I’ve lost track of the number of times I’ve told someone that our situation seems ‘surreal’ or ‘strange.’ I doubt I’m the only one that finds it hard to shift back and forth between thinking about normal things and thinking about pandemic things. Part of what makes this pandemic so disturbing for many of us is that we don’t have anything comparable in our own experience. Some people have drawn parallels to wars or terrorist attacks.
A more realistic comparison is probably the Spanish Flu that ravaged the world almost exactly 100 years ago. That disease infected 500 million people. I suppose the lesson is that even though this pandemic seems utterly different than anything we have been through, it is not at all new to the human experience.
In the middle of the third century a plague swept through the Roman Empire. We wouldn’t know much about it if not for a preacher named Cyprian. Cyprian’s description of the disease and the related social disorder is so significant that historians have named the plague after him. Cyprian was the bishop of Alexandria at the time, and so some of his sermons were preserved. In one of those sermons he describes a hideous set of symptoms:
“. . . the strength of the body is dissolved, the bowels dissipate in a flow; that a fire that begins in the inmost depths burns up into wounds in the throat; that the intestines are shaken with continuous vomiting; that the eyes are set on fire from the force of the blood; that the infection of the deadly putrefaction cuts off the feet or other extremities of some; and that as weakness prevails through the failures and losses of the bodies, the gait is crippled or the hearing is blocked or the vision is blinded.”
Okay, so that sounds terrible.
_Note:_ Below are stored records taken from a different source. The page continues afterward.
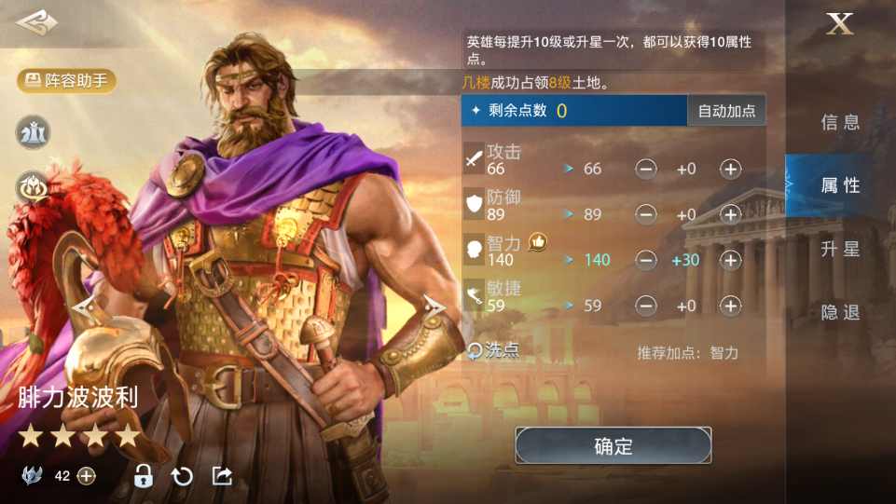Open the 阵容助手 lineup assistant
The image size is (896, 504).
coord(67,81)
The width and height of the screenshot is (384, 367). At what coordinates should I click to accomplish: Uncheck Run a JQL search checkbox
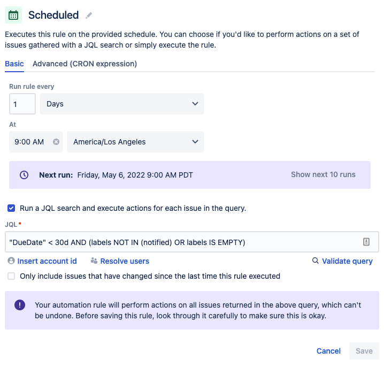pyautogui.click(x=11, y=208)
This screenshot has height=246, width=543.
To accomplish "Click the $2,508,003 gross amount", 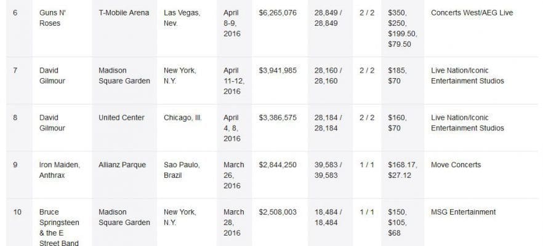I will click(x=278, y=212).
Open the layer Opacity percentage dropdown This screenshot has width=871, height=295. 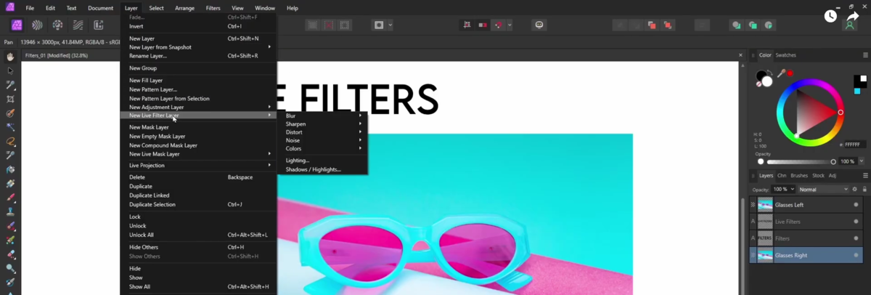[x=784, y=190]
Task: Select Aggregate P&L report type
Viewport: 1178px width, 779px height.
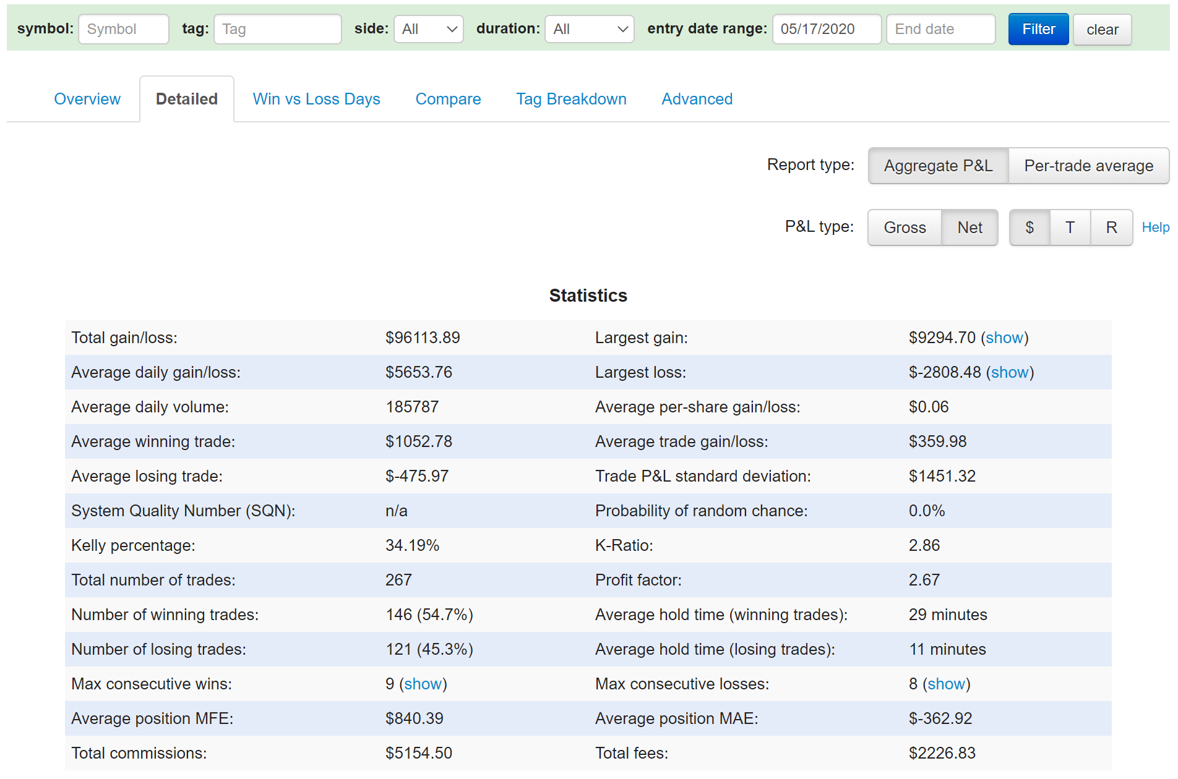Action: pyautogui.click(x=938, y=166)
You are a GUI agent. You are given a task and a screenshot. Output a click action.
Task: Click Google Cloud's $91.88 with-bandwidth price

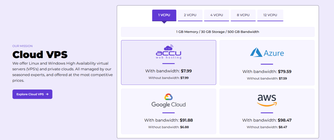[x=187, y=120]
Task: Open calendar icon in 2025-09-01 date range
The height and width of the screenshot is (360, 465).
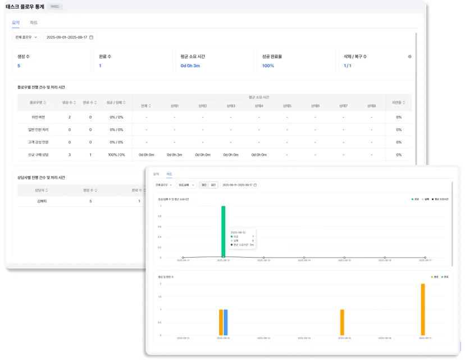Action: [92, 37]
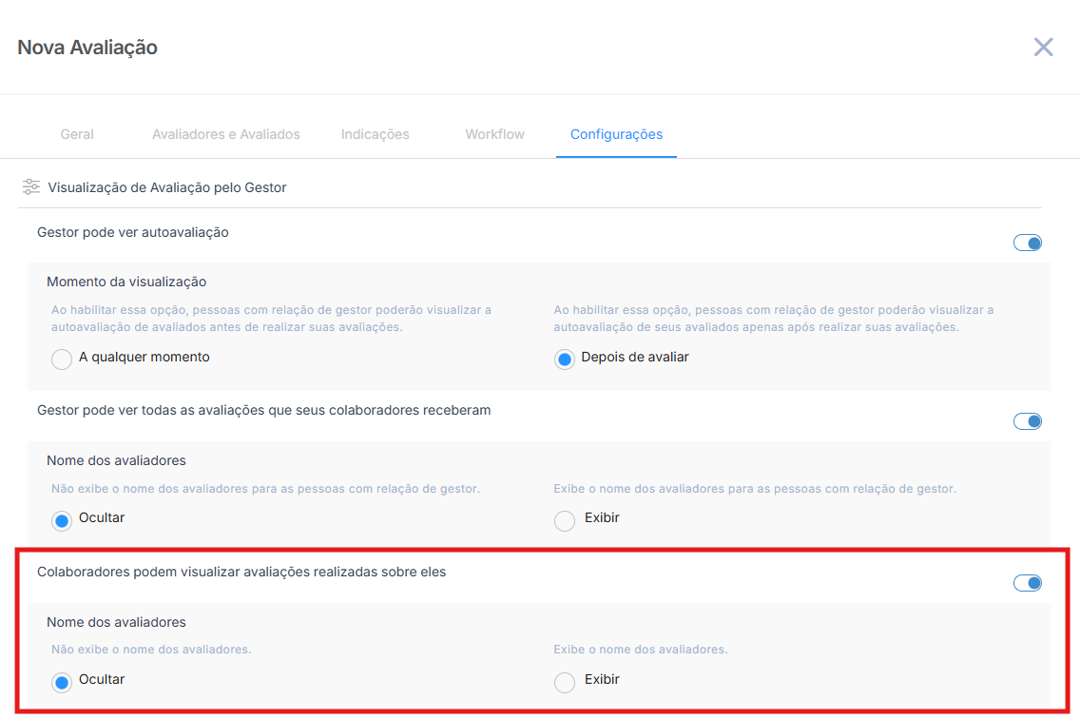Choose the Depois de avaliar radio option

(x=565, y=360)
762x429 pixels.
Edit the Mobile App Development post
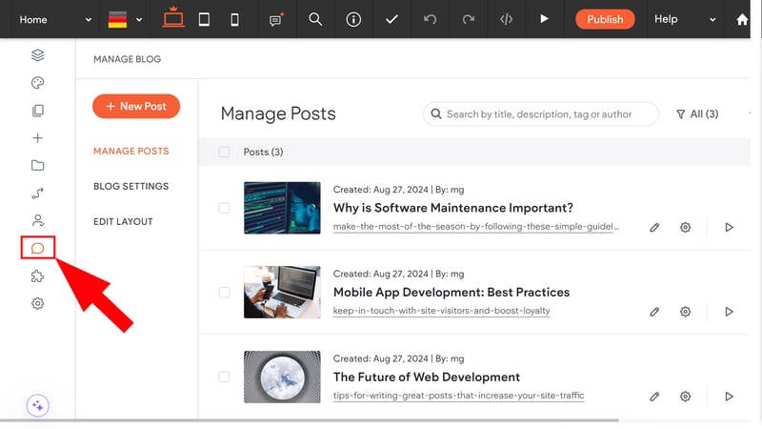click(654, 312)

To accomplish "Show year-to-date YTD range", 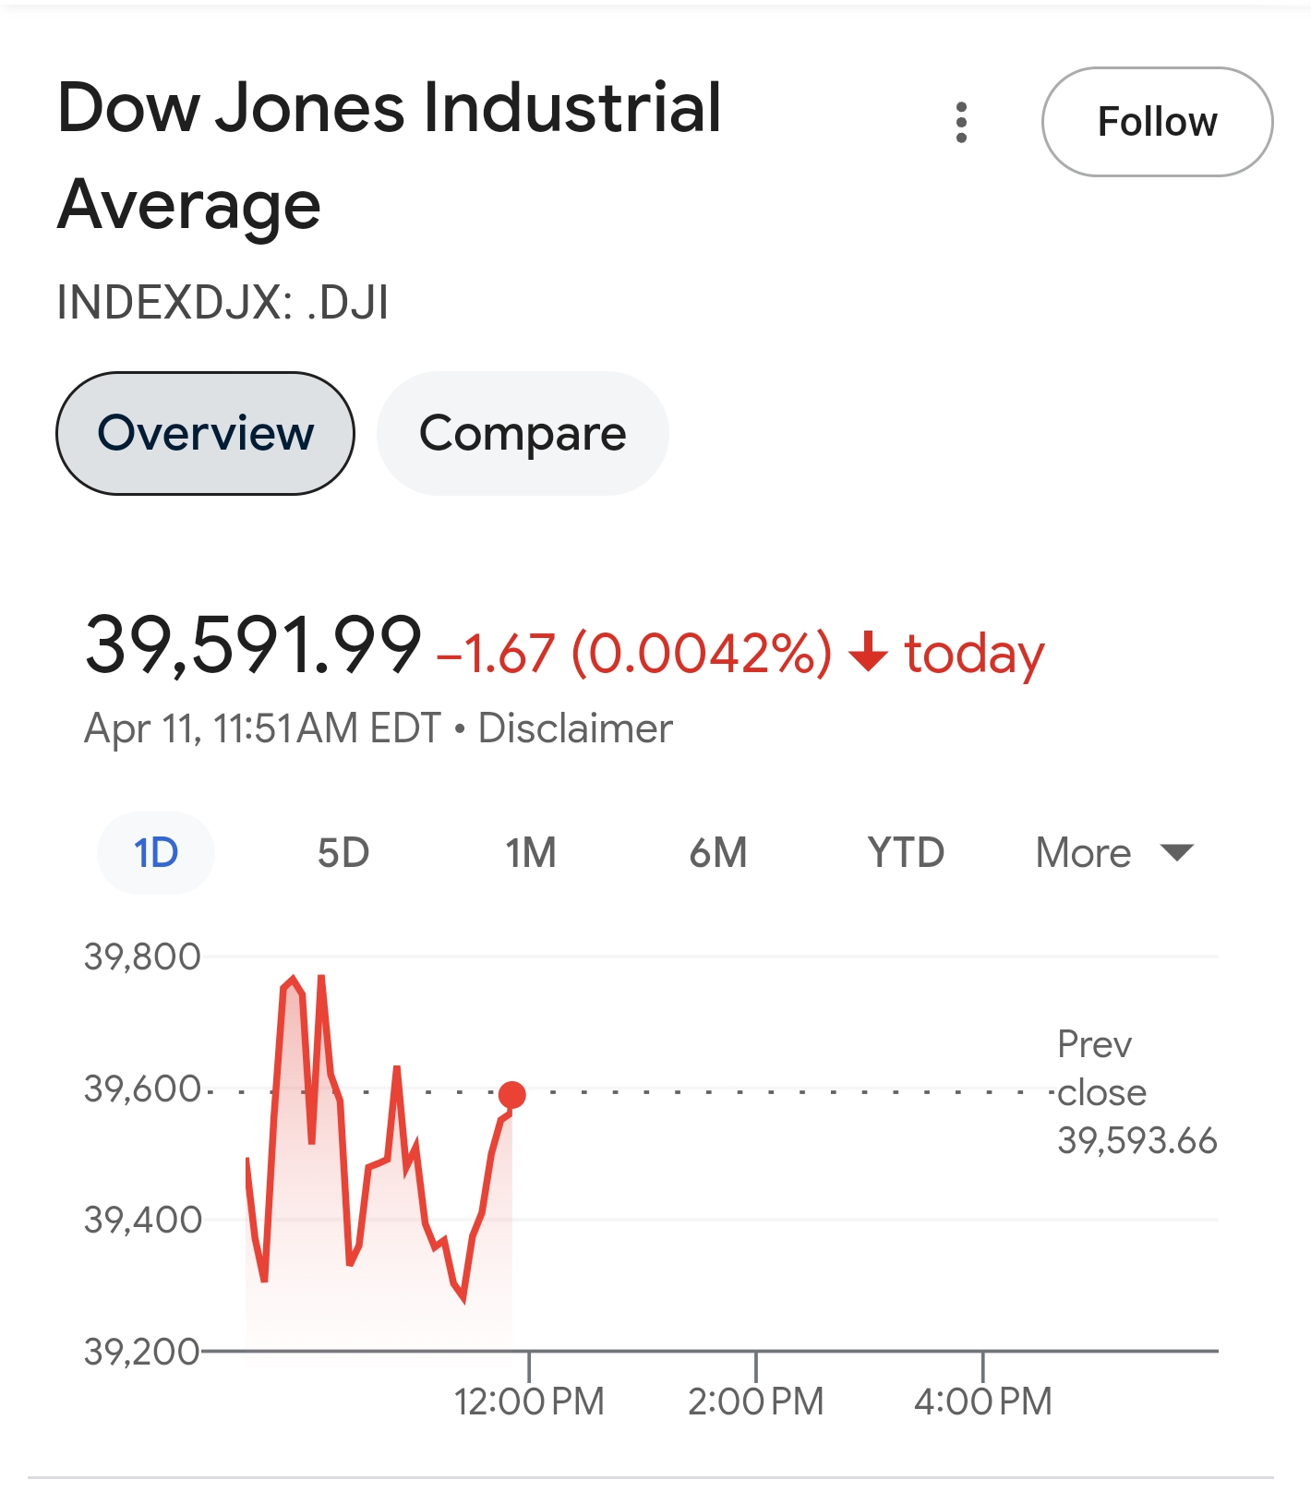I will 906,852.
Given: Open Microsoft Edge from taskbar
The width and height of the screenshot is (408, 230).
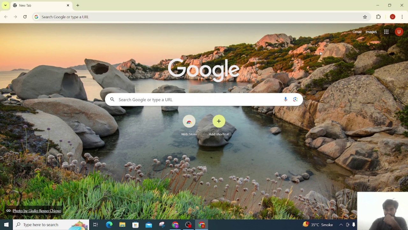Looking at the screenshot, I should [109, 225].
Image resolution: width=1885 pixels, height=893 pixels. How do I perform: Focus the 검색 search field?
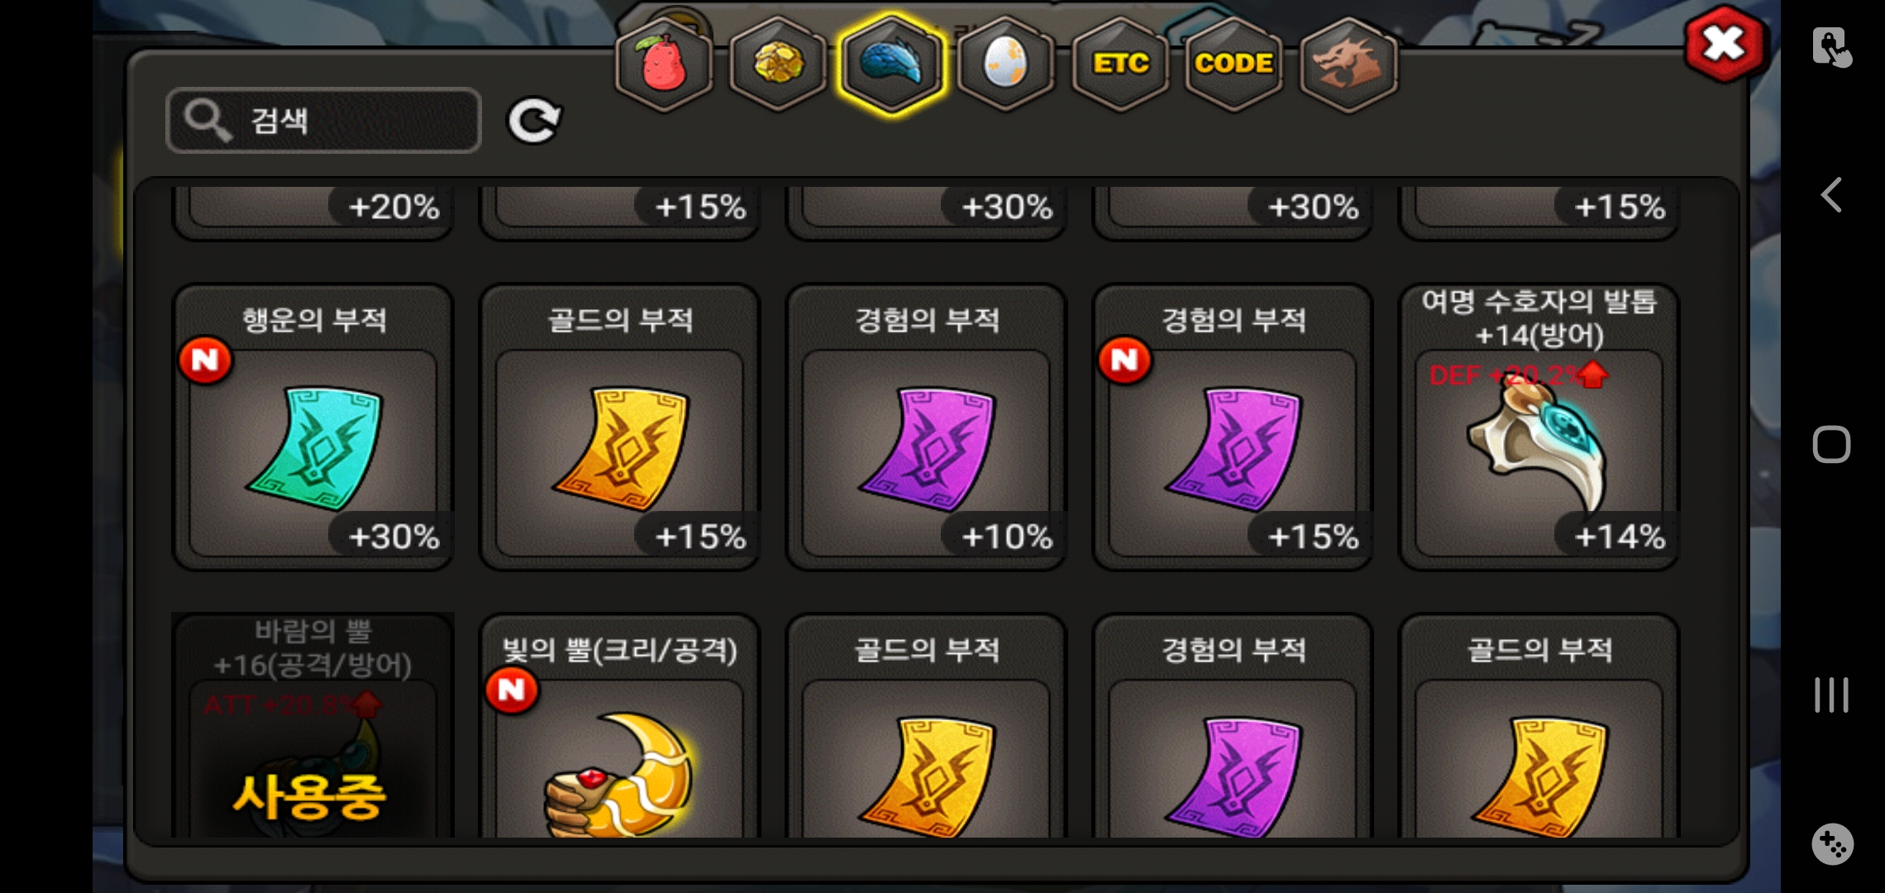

It’s possible that the disease Cyprian observed was something like ebola, but it’s hard to know. What interests me is Cyprian’s pastoral wisdom.
In the same sermon Cyprian observes that people of faith should not expect to suffer any less than their neighbours. Some of his congregants apparently were troubled by the fact that the disease attacked them just like it did their non-believing counterparts. Cyprian made it clear that we all share the same mortal flesh and so share in the same suffering. Susceptibility to disease is not where Christians and others part ways. We can’t get out of hand-washing with prayer.
Where the difference lies, Cyprian suggests, is in our response. For those with faith in Christ’s resurrection, suffering brought on by disease is a place to exercise patience and humility. Those who heard Cyprian’s sermon were people who had their own mortality impressed upon them. They knew they could be infected. Their life in the face of that terrible disease was an opportunity to prepare for their death. Their faith did not present them with a path for escaping suffering but for enduring it.
One translator renders a particularly poignant sentence of Cyprian’s this way:
“How suitable, how necessary it is that this plague and pestilence, which seems horrible and deadly, searches out the justice of each and every one and examines the minds of the human race; whether the well care for the sick, whether relatives dutifully love their [kin] . . . whether physicians do not desert the afflicted begging their help . . . whether the proud bend their necks . . . whether the rich, even when their dear ones are perishing and they are about to die without heirs, bestow and give something!”
Cyprian is a bit more gruff and no-nonsense than we would tolerate today. But we don’t need him for his bedside manner. We need him as a voice of one who has been through plague and pestilence and who can tell us from experience that the faith of Jesus Christ can help us move forward.
I hope we are not getting too grim about this. On the other hand, dodging reality isn’t helpful either. Cyprian was very realistic and very full of faith. It’s within this realism that we might find him most helpful. What he shows us is that the faith we have received has offered guidance to those who have been through such hardships before. It’s new to us but not new to the faith we have inherited.